With the Balanced Budget Act of 1997, US congress limited the number of Medicare-funded GME programs and positions. In order to keep up with US population growth and health-care demands, alternative funding sources will have to be utilized.14 This has already been occurring in many hospitals and GME programs.15 Special attention must also be paid to pathology: Over 75% of full-time pathologists are 45 years or older, making this one of the oldest specialties in the United States.2 At first glance, then, greater pathology career interest and funding for pathology GME will be needed to fill any impending pathologist gap.

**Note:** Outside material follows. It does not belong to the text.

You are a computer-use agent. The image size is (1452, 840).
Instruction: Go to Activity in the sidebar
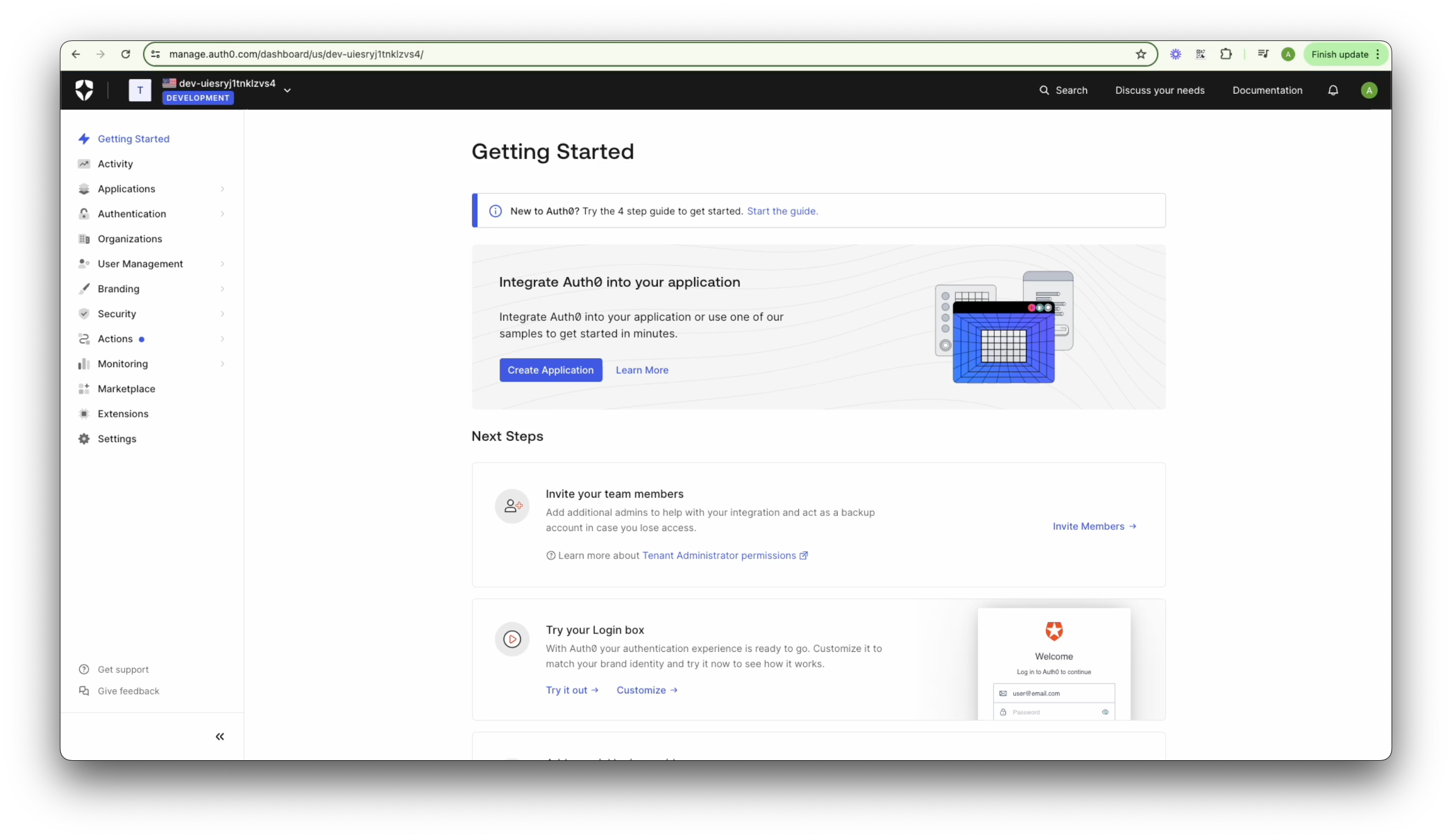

One might think such a shortage would have to be filled by additional pathologists. But this may not necessarily be true. Considering the broader context, pathology is in the early stages of a paradigm shift—with the burgeoning fields of digital pathology and image analysis promising to improve histologic diagnostics. These technological advances may bolster not only capability but also efficiency for individual pathologists. For example, image analysis of digital pathology slides may obviate the need for human semiquantification of immunohistochemical stains, mitotic figure counts, and other time-consuming practices.16,17 As a result, individual pathologists would be able to address more cases in less time. The portable nature of digital pathology may also allow pathologists to distribute their workloads more evenly across a widespread contingent. For instance, if one clinical group felt overburdened by case volume, case overflow might be sent to pathologists working elsewhere in a low-volume setting. Such technologies and innovations are still in their early stages, but are rapidly evolving. They might greatly benefit this critical specialty, by the time any pathologist gap was felt in US health care. In short, pathology finds itself at an interesting crossroads—where workforce numbers may not be growing fast enough, but where technological and scientific advances may quell much of the resulting alarm. Time will tell if increased funding, career interest, and technological development will rise to meet a growing and aging US population in years to come.

Footnotes

Declaration of Conflicting Interests: The author(s) declared no potential conflicts of interest with respect to the research, authorship, and/or publication of this article.

Funding: The author(s) received no financial support for the research, authorship, and/or publication of this article.